Feature image: Cottonwood trees along our road that were killed this spring by a “controlled” burn on adjacent Southern Ute tribal land. (E. Lyon, 2018)

Source for snowpack information: https://www.wcc.nrcs.usda.gov/ftpref/data/water/wcs/basinsweplots/co/basinplotsjadsm18.gif

 

23 thoughts on “The Drought Diaries

Add yours

  1. I am disheartened to find that almost everywhere fire season is beginning earlier and earlier. Northern SK was dealing with a wildfire, a controlled burn that got out of control, in early May. We are experiencing an extremely dry spring here in the SW of Saskatchewan. The farmers are in great need of moisture.. Yet SE of the province experienced flooding this past week. I agree with you that we need to make changes regarding climate change as a whole, and particularly water usage.

    Liked by 2 people

  2. We are blessed with an abundance of water in Scotland so it’s hard for me to imagine drought fully, though I try. I can’t understand politicians / business people who deny climate change. Surely it’s worth their while making changes just in case they are wrong?
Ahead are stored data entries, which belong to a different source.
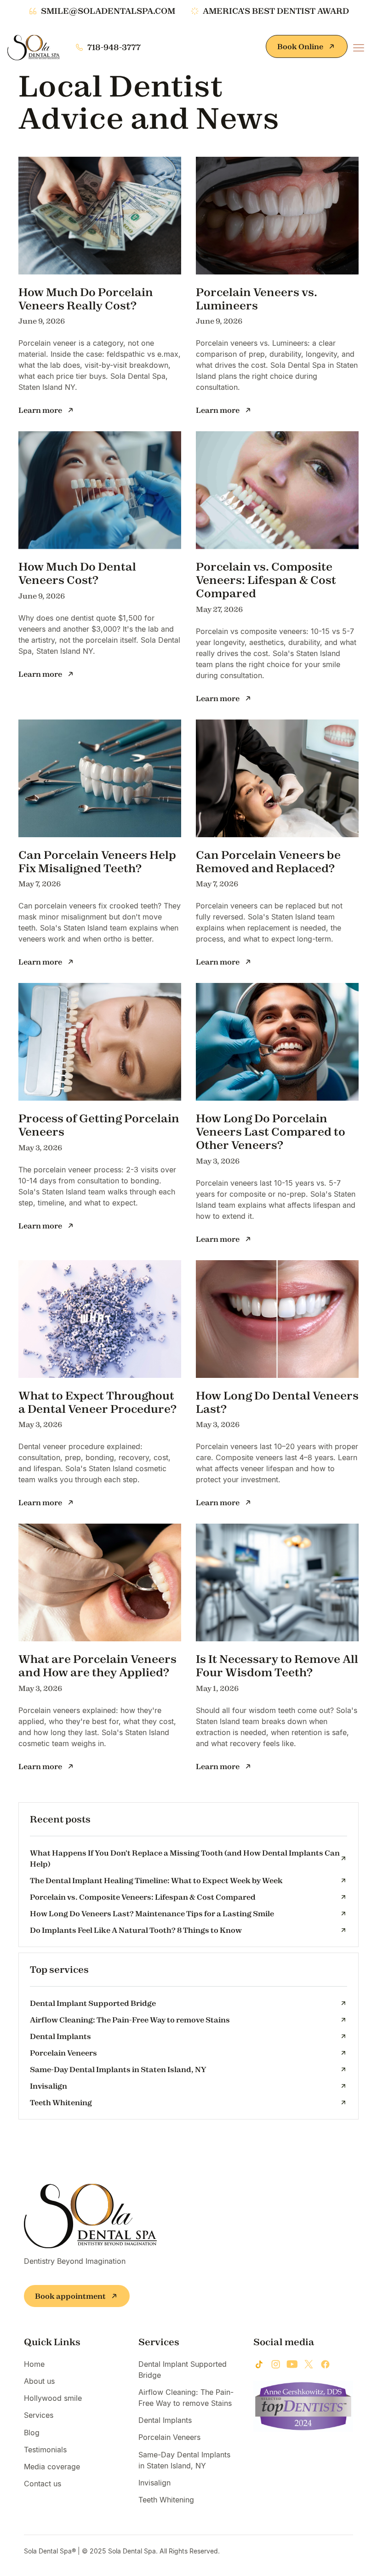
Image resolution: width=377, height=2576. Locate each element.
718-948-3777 (114, 47)
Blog (32, 2432)
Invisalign (154, 2482)
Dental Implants (165, 2420)
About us (39, 2381)
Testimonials (45, 2449)
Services (38, 2415)
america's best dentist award (276, 11)
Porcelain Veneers (169, 2437)
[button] (359, 48)
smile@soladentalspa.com (108, 11)
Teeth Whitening (166, 2499)
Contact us (42, 2483)
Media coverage (52, 2466)
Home (34, 2364)
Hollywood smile (53, 2398)
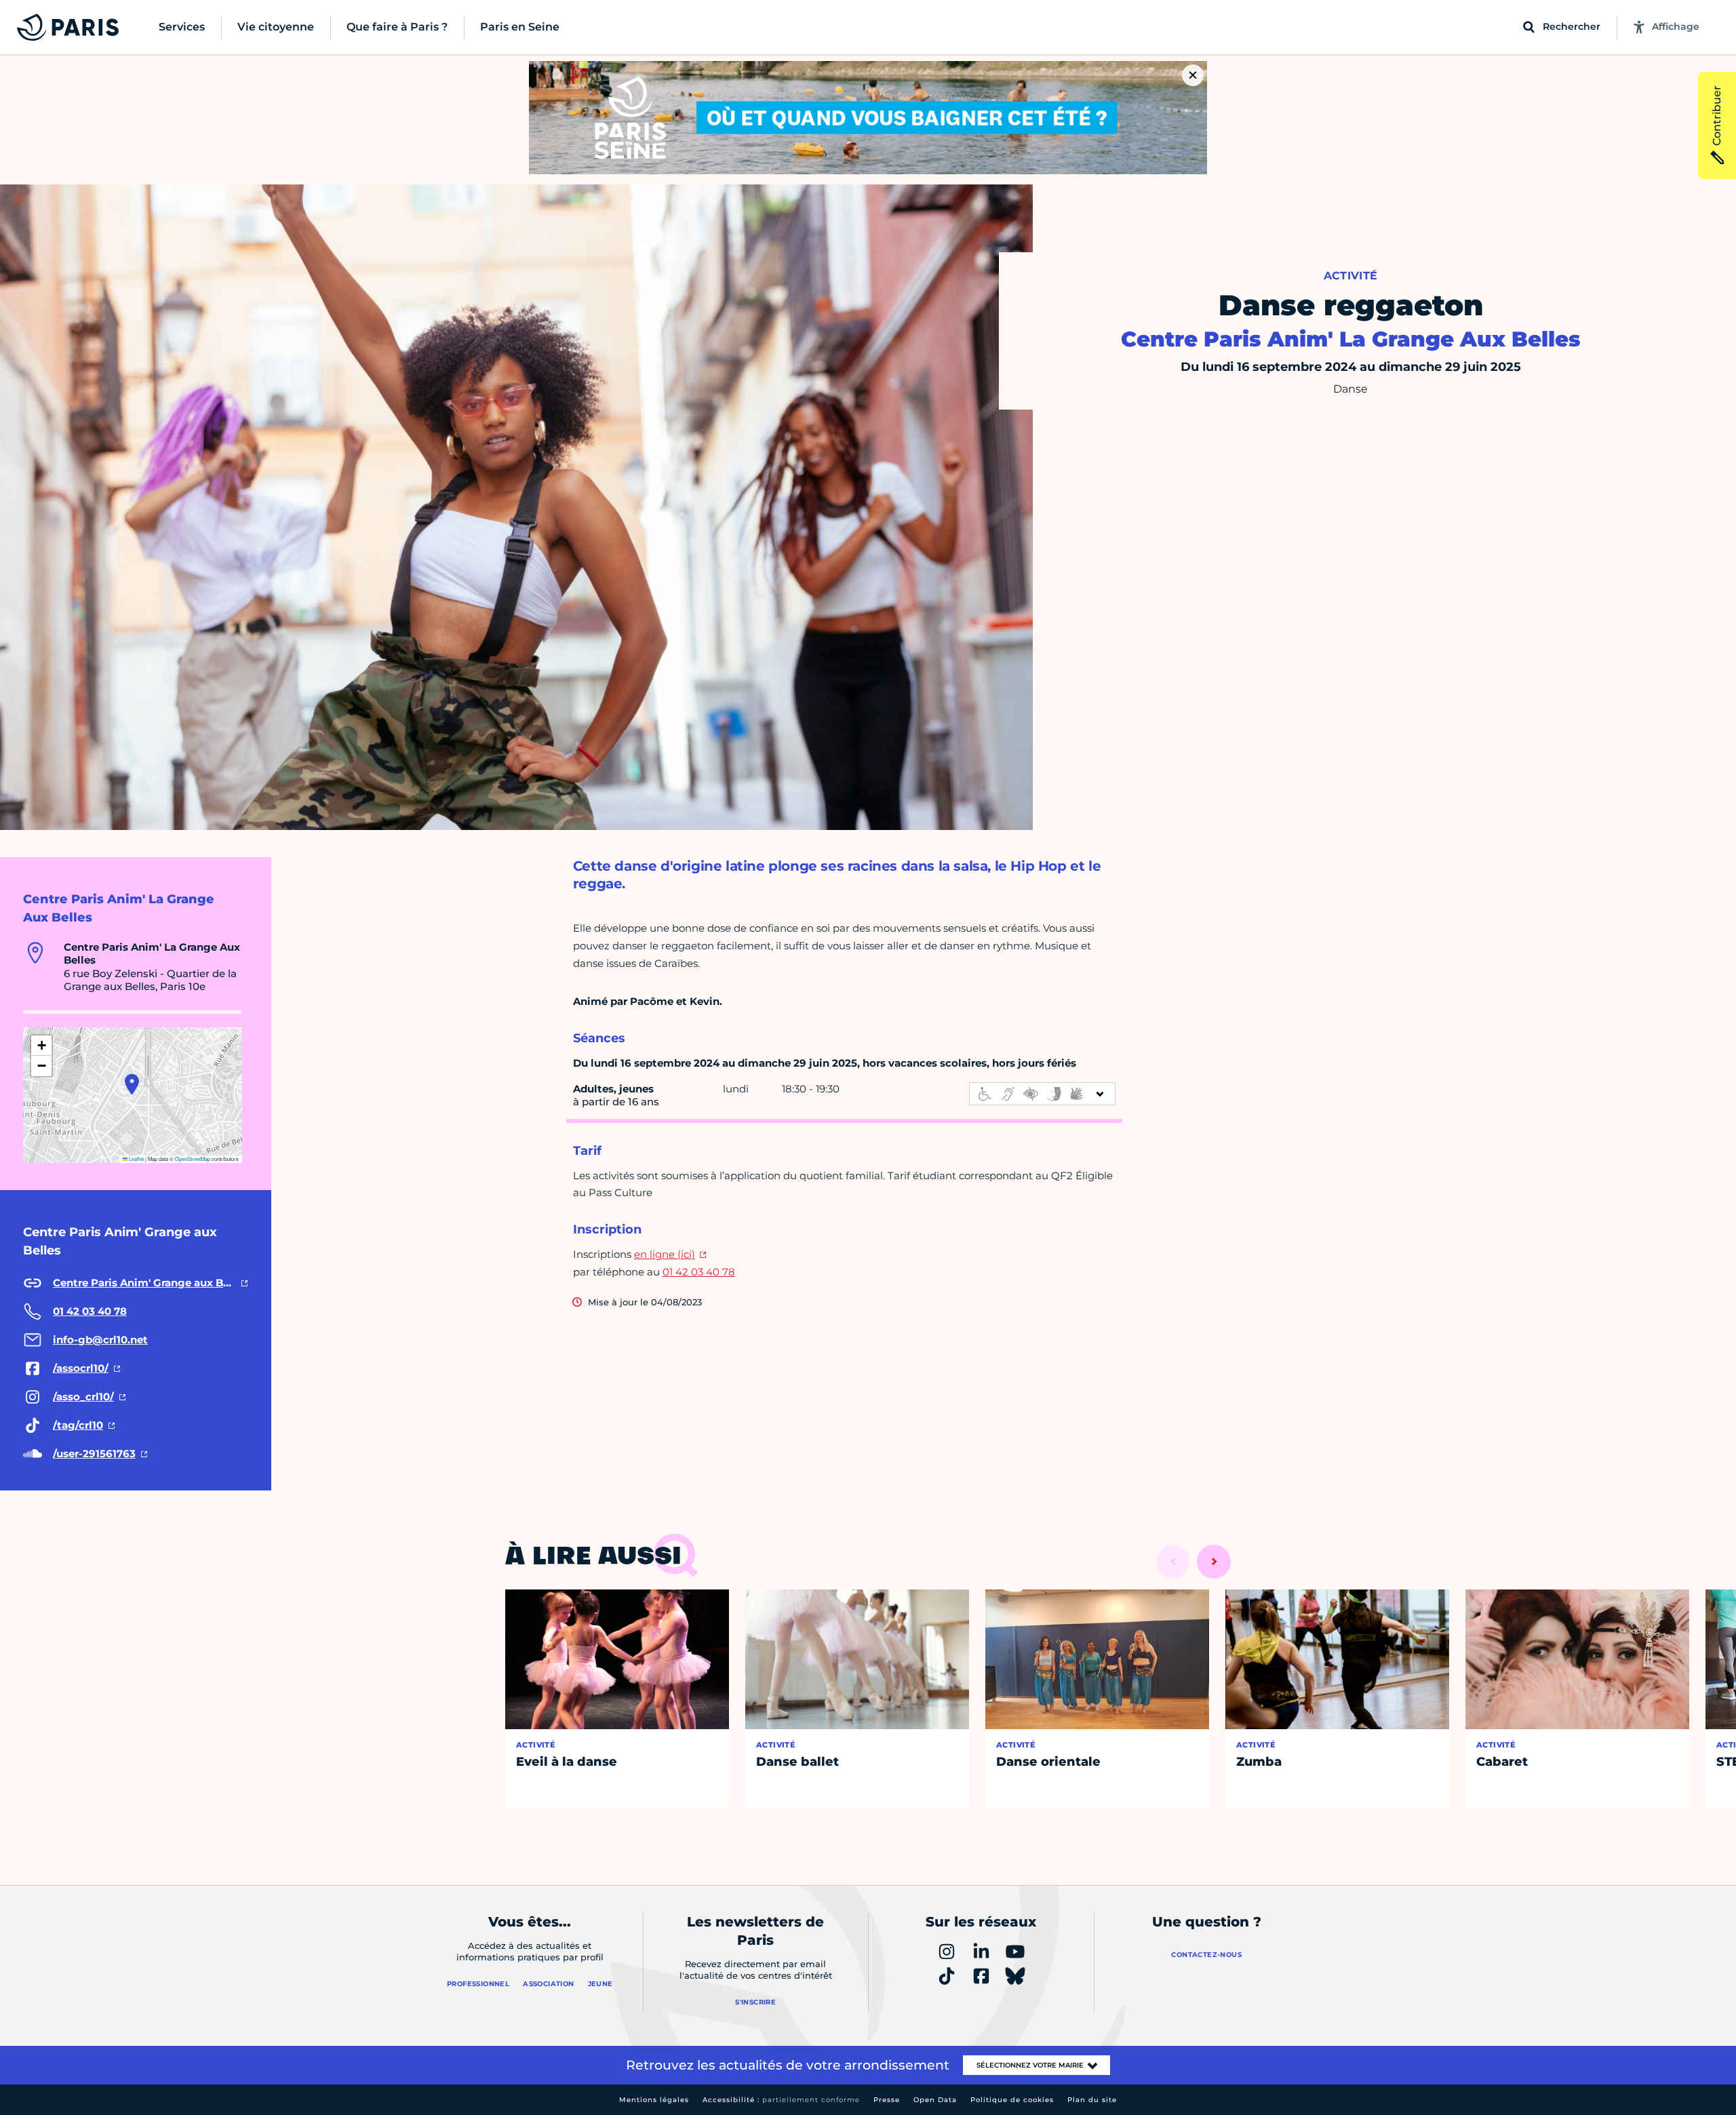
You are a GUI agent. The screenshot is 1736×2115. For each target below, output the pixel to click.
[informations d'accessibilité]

Except I suppose that sort of person never contemplates being wrong. The bottom line always speaks.

    Liked by 2 people

  3. Last year, when I was still using Facebook, so many of my friends (real ones, not just Facebook’s idea of them) were experiencing dire effects of weather and nature on their local areas that I was writing in my own diary about it. I felt threatened by it myself, even though I live in Wales in a climate that can never decide whether it’s summer or winter regardless of the actual season and one in which there aren’t many extremes that compare to other parts of the world like yours. We get drought from time to time, but what it usually means is that the birds can’t find worms in the lawn and we get a hosepipe ban. Your weather and its effects are dreadful and I really don’t know how you cope with them. America’s been horribly struck by all this direness hasn’t it? Floods, hurricanes, fires.
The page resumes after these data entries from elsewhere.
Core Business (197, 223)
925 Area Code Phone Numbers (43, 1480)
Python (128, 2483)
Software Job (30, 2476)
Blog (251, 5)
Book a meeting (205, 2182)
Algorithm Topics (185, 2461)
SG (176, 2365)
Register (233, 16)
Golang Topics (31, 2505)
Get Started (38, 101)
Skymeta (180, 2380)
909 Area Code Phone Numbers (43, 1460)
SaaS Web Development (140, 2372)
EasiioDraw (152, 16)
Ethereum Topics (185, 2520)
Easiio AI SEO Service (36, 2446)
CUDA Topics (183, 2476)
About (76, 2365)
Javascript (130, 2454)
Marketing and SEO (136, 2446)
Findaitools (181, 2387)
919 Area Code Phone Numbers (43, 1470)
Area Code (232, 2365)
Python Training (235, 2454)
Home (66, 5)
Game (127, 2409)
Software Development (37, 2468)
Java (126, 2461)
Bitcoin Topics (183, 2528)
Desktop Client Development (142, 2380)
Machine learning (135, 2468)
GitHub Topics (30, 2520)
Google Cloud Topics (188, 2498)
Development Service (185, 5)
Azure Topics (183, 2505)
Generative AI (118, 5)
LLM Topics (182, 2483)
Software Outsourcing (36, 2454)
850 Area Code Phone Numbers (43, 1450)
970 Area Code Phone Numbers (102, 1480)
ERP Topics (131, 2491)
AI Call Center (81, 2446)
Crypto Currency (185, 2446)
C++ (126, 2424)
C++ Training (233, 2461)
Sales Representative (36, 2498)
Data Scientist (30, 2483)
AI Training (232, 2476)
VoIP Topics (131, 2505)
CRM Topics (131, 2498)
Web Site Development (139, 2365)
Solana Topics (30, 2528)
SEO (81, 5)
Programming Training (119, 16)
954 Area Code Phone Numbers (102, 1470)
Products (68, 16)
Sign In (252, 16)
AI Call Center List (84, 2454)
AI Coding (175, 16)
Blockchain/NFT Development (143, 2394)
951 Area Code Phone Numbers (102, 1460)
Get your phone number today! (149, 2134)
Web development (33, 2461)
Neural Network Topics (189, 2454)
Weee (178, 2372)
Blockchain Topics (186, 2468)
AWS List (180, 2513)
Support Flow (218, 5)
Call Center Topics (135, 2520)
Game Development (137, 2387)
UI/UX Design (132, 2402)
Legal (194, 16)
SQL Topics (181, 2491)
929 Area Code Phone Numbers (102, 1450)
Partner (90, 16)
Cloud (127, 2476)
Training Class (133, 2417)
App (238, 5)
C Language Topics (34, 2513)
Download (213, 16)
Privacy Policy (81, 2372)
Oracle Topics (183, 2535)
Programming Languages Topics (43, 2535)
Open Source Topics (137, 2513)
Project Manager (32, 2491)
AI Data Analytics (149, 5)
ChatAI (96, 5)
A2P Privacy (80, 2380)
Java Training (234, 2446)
    I’ve family who many years ago emigrated to Australia, some of their weather is also completely dire, with fires – not just in the bush anymore, either. Thankfully, they haven’t been directly affected, but I do worry that they might be.

    Liked by 1 person

    1. Well, we are a rather large country with many types of climates. Our western forests have been mismanaged for a very long time. Congress and the administration hinder the efforts to do a better job of it. So instead we spend billions to fight these out-of-control forest fires.

      Liked by 1 person

  4. We are having a cool, wet early summer for a change. After last year it’s a welcome sight. But, all we need is a week of hot to get back in it. Underbrush is thick and lush and that scares me living in the woods.

    Liked by 2 people

  5. A very interesting topic. I will be following your posts.
    In Michigan we are seeing large farmers remove tree lines that separate farm fields. Perhaps for more efficiency or larger production. In my opinion a foolish move. In recent years we have had areas of mild to moderate drought and to think that conditions could not get worse is foolish.

    Liked by 1 person

    1. I agree. I saw that sort of thing going on in South Dakota, too. Those trees were planted at great personal cost in the homesteading days and after. The wind breaks are vital if you are going to use the land for agriculture.